Exercise instructions:
Extract every record, keeping each one exactly as it is.

Material for the task:
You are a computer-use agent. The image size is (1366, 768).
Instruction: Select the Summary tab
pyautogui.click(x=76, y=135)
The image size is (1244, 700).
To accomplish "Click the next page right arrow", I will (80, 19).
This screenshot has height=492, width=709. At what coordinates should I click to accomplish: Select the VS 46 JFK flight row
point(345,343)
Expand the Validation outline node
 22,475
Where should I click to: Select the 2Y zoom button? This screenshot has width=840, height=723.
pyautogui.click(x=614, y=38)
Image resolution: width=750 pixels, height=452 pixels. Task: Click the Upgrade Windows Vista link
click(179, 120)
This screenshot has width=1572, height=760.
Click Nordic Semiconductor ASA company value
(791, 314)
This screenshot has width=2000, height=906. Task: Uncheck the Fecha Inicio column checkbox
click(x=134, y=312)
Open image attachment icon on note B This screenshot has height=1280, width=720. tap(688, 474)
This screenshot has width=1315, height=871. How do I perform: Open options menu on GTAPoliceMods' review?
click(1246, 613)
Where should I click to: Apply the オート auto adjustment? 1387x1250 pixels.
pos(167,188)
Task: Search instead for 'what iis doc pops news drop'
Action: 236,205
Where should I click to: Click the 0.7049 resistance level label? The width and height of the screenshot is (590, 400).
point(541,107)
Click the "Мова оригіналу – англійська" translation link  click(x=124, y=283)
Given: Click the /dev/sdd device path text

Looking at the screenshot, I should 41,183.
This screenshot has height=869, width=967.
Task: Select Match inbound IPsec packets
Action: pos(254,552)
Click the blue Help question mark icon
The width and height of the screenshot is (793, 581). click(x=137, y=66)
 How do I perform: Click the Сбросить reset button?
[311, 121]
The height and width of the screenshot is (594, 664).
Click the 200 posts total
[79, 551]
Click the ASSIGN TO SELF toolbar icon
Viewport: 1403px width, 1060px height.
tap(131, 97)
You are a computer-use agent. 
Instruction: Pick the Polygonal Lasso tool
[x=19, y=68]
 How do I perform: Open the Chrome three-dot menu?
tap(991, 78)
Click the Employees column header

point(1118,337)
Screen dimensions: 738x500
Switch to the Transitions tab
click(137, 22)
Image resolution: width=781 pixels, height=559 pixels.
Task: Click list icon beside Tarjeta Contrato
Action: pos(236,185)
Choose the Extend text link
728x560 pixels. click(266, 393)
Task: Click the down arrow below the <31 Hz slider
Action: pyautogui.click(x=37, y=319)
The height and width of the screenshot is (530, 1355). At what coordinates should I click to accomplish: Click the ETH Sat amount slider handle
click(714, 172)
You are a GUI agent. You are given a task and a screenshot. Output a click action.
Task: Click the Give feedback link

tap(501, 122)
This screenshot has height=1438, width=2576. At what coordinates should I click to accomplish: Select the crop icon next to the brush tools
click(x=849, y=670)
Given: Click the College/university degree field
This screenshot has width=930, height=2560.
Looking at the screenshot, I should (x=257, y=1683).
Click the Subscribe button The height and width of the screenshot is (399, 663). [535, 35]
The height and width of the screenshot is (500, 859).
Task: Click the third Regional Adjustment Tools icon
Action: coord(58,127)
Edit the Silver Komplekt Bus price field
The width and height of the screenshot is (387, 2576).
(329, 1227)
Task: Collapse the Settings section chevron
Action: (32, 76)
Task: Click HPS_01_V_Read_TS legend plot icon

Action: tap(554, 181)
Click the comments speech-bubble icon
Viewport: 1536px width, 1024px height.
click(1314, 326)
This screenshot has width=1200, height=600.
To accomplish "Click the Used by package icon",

Solution to the problem:
You are a computer-use agent. The image size is (1366, 768).
Instruction: Select the Summary tab
pyautogui.click(x=76, y=135)
The image size is (1244, 700).
To accomplish "Click the next page right arrow", I will (80, 19).
This screenshot has height=492, width=709. At what coordinates should I click to accomplish: Select the VS 46 JFK flight row
point(345,343)
Expand the Validation outline node
 22,475
Where should I click to: Select the 2Y zoom button? This screenshot has width=840, height=723.
pyautogui.click(x=614, y=38)
Image resolution: width=750 pixels, height=452 pixels. Task: Click the Upgrade Windows Vista link
click(179, 120)
This screenshot has width=1572, height=760.
Click Nordic Semiconductor ASA company value
(791, 314)
This screenshot has width=2000, height=906. Task: Uncheck the Fecha Inicio column checkbox
click(x=134, y=312)
Open image attachment icon on note B This screenshot has height=1280, width=720. tap(688, 474)
This screenshot has width=1315, height=871. How do I perform: Open options menu on GTAPoliceMods' review?
click(1246, 613)
Where should I click to: Apply the オート auto adjustment? 1387x1250 pixels.
pos(167,188)
Task: Search instead for 'what iis doc pops news drop'
Action: 236,205
Where should I click to: Click the 0.7049 resistance level label? The width and height of the screenshot is (590, 400).
point(541,107)
Click the "Мова оригіналу – англійська" translation link  click(x=124, y=283)
Given: Click the /dev/sdd device path text

Looking at the screenshot, I should 41,183.
This screenshot has height=869, width=967.
Task: Select Match inbound IPsec packets
Action: pos(254,552)
Click the blue Help question mark icon
The width and height of the screenshot is (793, 581). click(x=137, y=66)
 How do I perform: Click the Сбросить reset button?
[311, 121]
The height and width of the screenshot is (594, 664).
Click the 200 posts total
[79, 551]
Click the ASSIGN TO SELF toolbar icon
Viewport: 1403px width, 1060px height.
tap(131, 97)
You are a computer-use agent. 
Instruction: Pick the Polygonal Lasso tool
[x=19, y=68]
 How do I perform: Open the Chrome three-dot menu?
tap(991, 78)
Click the Employees column header

point(1118,337)
Screen dimensions: 738x500
Switch to the Transitions tab
click(137, 22)
Image resolution: width=781 pixels, height=559 pixels.
Task: Click list icon beside Tarjeta Contrato
Action: pos(236,185)
Choose the Extend text link
728x560 pixels. click(266, 393)
Task: Click the down arrow below the <31 Hz slider
Action: pyautogui.click(x=37, y=319)
The height and width of the screenshot is (530, 1355). At what coordinates should I click to accomplish: Click the ETH Sat amount slider handle
click(714, 172)
You are a GUI agent. You are given a task and a screenshot. Output a click action.
Task: Click the Give feedback link

tap(501, 122)
This screenshot has height=1438, width=2576. At what coordinates should I click to accomplish: Select the crop icon next to the brush tools
click(x=849, y=670)
Given: Click the College/university degree field
This screenshot has width=930, height=2560.
Looking at the screenshot, I should (x=257, y=1683).
Click the Subscribe button The height and width of the screenshot is (399, 663). [535, 35]
The height and width of the screenshot is (500, 859).
Task: Click the third Regional Adjustment Tools icon
Action: coord(58,127)
Edit the Silver Komplekt Bus price field
The width and height of the screenshot is (387, 2576).
(329, 1227)
Task: Collapse the Settings section chevron
Action: (32, 76)
Task: Click HPS_01_V_Read_TS legend plot icon

Action: tap(554, 181)
Click the comments speech-bubble icon
Viewport: 1536px width, 1024px height.
click(1314, 326)
This screenshot has width=1200, height=600.
To accomplish "Click the Used by package icon",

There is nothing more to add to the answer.